---------- MATERIALS PROVIDED ----------

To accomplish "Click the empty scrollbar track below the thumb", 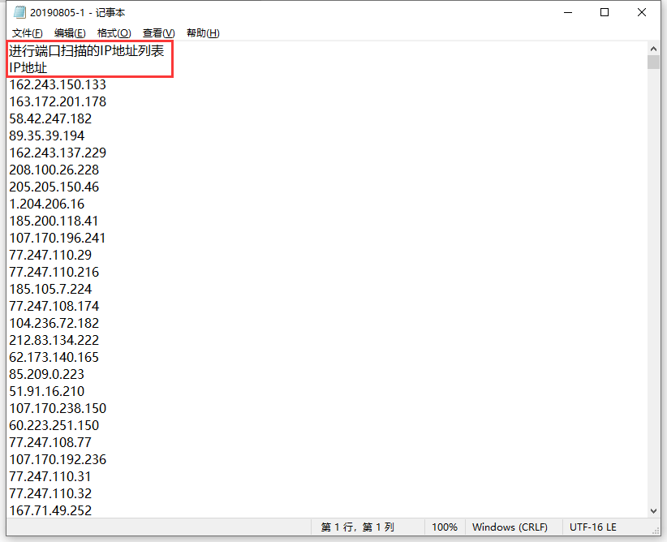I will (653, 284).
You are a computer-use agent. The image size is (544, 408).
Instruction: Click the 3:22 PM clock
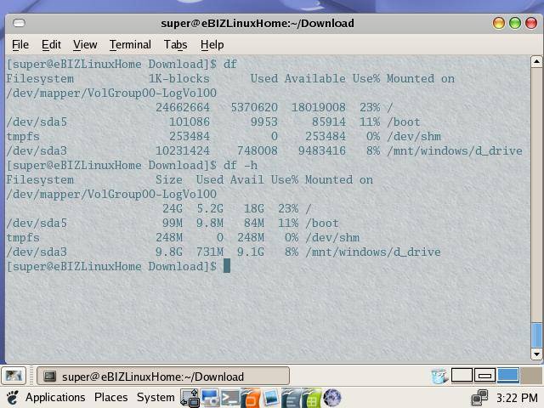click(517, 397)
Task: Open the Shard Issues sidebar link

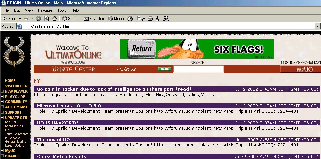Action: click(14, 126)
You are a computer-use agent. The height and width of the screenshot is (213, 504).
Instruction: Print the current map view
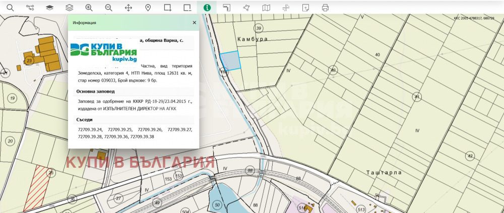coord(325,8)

----------
---------- MATERIALS PROVIDED ----------

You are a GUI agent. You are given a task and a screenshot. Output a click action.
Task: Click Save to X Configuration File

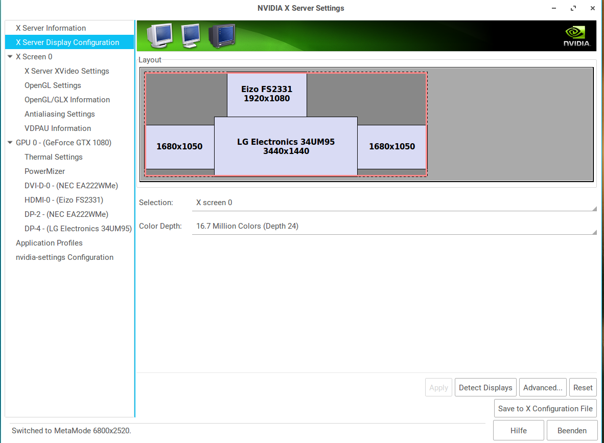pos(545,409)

----------
---------- MATERIALS PROVIDED ----------

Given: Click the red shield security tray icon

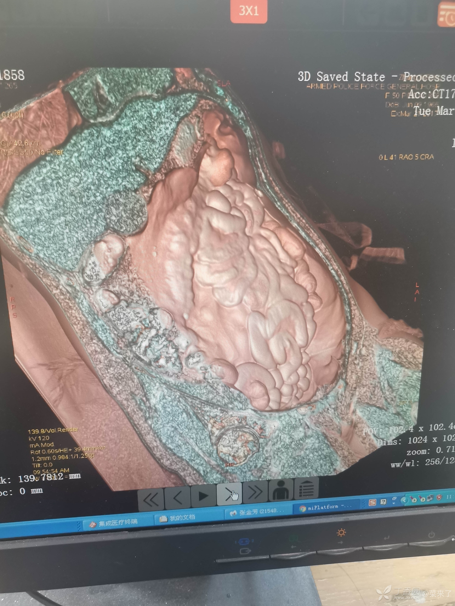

----------

WHAT IS NEEDED: Transcribe the material without changes, starting with the line that contains "You are a GUI" and going on through the line that contains "pos(545,409)". Leave out the pictures.

FULL ANSWER:
You are a GUI agent. You are given a task and a screenshot. Output a click action.
Task: Click Save to X Configuration File

pos(545,409)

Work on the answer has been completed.